##### Selected extract

We use full on brute force rainbow tables with some custom ideas / programs
(obv can't share much of that). In it's simplest form we have 8 file servers,
1000 nodes and 2 head servers. 150+TB's of rainbow tables. Basically we
combine the shortcut of rainbow tables with intelligent analysis of the
packets and the brute force of the cluster.

For WPA we use some of our own techniques to intelligently make use of the
data that gets sent back. Usually we can start to work on the data after 1 day
of collection and it can be possibly 2 more days before it is cracked
(depending on the other work running on the cluster)

Currently we have 2 specialists employed who are working with me to find ways
to break the time down further (with great success) and I am also currently
testing and cycling up another 9,000 nodes to add into the cluster.

By early next year we hope to be able to turn up at a location and crack WPA
networks in a days work :)

In terms of economy it is not great (working on that) as your looking at about
£5-8,000 outlay just to break in - but for speed I _believe_ it is unmatched.

Bear in mind ofc this is not representative of what a hacker could do. The
rainbow tables (for all our decryption not just WPA) have taken 8yrs to make
so far (on around 5000 nodes) and we still have about 2yrs more work to do on
them. What this article talks about is a shortcut technique but ultimately I
dont beleive it will lead to an inherent weakness which can bypass the need
for our type of attack. But what it will be useful for is forcing the network
to generate traffic :)

Hopefully sometime next year we should be read to deploy our full AES attack -
but that (based on current testing) is going to require a LOT of nodes
(possibly pushing 25,0000).

##########
##### Stored data

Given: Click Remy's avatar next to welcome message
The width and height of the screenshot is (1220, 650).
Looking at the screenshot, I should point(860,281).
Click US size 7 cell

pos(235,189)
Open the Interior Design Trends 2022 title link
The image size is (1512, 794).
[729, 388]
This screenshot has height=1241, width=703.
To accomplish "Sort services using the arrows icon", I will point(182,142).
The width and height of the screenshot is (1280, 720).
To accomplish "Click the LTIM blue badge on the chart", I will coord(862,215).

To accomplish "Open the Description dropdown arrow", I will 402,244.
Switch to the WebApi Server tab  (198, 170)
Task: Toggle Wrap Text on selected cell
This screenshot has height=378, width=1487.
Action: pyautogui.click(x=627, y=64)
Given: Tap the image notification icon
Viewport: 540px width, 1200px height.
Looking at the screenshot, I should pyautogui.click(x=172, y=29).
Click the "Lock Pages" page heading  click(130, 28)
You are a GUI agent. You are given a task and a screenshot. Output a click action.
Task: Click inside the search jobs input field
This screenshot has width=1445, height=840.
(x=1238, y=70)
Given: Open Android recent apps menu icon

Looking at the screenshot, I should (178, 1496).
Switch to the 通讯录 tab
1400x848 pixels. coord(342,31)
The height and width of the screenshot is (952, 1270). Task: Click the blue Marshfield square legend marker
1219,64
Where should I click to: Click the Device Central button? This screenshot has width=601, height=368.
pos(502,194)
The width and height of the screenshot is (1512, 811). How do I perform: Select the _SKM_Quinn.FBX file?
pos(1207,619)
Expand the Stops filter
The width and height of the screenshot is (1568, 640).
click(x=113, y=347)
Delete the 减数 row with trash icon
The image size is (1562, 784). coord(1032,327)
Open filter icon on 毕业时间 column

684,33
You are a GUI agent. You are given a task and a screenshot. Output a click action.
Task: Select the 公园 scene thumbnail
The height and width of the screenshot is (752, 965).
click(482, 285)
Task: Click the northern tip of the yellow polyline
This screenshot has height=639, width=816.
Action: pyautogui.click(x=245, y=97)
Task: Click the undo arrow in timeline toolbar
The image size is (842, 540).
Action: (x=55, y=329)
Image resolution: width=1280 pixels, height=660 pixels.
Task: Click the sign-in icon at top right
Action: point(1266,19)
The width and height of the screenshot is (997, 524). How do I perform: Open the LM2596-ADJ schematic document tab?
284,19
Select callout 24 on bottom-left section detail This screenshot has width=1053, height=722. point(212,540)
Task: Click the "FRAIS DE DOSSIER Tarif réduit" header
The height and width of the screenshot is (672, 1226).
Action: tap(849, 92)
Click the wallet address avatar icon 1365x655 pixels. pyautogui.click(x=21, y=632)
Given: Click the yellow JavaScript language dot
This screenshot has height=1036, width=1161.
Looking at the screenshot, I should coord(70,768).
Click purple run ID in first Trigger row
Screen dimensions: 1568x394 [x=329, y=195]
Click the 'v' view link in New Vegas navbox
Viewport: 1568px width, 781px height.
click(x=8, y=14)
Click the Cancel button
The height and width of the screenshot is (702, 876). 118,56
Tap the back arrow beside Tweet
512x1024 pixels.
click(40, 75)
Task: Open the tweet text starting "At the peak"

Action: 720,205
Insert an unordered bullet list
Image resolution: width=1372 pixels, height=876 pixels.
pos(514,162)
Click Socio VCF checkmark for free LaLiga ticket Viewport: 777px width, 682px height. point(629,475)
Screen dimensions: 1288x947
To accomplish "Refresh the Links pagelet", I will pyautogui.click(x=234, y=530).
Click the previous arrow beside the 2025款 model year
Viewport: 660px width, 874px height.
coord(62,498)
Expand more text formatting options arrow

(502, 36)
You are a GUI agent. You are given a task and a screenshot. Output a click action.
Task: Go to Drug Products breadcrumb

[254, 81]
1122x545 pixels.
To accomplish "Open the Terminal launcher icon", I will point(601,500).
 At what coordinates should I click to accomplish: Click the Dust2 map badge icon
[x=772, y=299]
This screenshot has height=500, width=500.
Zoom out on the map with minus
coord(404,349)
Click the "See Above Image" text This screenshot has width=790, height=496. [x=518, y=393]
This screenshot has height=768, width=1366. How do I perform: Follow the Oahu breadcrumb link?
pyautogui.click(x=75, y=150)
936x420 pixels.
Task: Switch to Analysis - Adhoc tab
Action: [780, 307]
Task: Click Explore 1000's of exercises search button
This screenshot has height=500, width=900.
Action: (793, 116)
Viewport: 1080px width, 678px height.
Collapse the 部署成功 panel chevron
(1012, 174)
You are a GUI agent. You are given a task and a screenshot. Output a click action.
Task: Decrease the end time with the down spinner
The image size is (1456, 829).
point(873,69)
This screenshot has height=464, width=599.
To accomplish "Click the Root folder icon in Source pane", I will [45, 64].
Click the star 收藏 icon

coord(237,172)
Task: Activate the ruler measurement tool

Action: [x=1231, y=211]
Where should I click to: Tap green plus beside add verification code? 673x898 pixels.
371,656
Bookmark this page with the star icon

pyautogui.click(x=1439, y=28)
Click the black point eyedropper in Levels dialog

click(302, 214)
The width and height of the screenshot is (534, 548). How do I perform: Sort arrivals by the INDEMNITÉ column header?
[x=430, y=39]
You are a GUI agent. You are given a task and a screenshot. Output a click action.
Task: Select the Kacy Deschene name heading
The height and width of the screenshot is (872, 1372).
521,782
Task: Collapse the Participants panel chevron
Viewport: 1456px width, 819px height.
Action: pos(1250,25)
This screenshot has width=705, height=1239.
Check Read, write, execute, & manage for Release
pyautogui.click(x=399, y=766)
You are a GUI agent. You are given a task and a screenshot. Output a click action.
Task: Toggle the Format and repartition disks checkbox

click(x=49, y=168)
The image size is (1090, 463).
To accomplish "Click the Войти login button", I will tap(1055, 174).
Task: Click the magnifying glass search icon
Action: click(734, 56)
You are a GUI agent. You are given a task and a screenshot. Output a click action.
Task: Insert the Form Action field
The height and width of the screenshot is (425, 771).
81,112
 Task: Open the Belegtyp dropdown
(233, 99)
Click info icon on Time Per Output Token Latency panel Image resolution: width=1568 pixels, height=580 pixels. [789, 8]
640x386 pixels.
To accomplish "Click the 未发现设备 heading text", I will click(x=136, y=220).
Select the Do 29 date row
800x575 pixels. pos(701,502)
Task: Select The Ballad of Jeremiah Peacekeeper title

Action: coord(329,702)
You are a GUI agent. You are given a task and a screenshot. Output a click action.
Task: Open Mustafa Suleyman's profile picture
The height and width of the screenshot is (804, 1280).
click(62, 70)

##########

● **The tasks**
• A. In the post on WPA cracking, write out the passage starting with "For WPA we use" and going on through "days work :)", and switch "specialists" to "analysts".
• B. Answer these from the post on WPA cracking:
(i) How many file servers does the setup have?
(ii) How many more nodes is the writer testing to add to the cluster?
(iii) How many years have the rainbow tables taken to make so far?
Work from the text alone, not from the rows.

● **Written responses**
• A.
For WPA we use some of our own techniques to intelligently make use of the
data that gets sent back. Usually we can start to work on the data after 1 day
of collection and it can be possibly 2 more days before it is cracked
(depending on the other work running on the cluster)

Currently we have 2 analysts employed who are working with me to find ways
to break the time down further (with great success) and I am also currently
testing and cycling up another 9,000 nodes to add into the cluster.

By early next year we hope to be able to turn up at a location and crack WPA
networks in a days work :)

• B.
(i) 8
(ii) 9,000
(iii) 8 years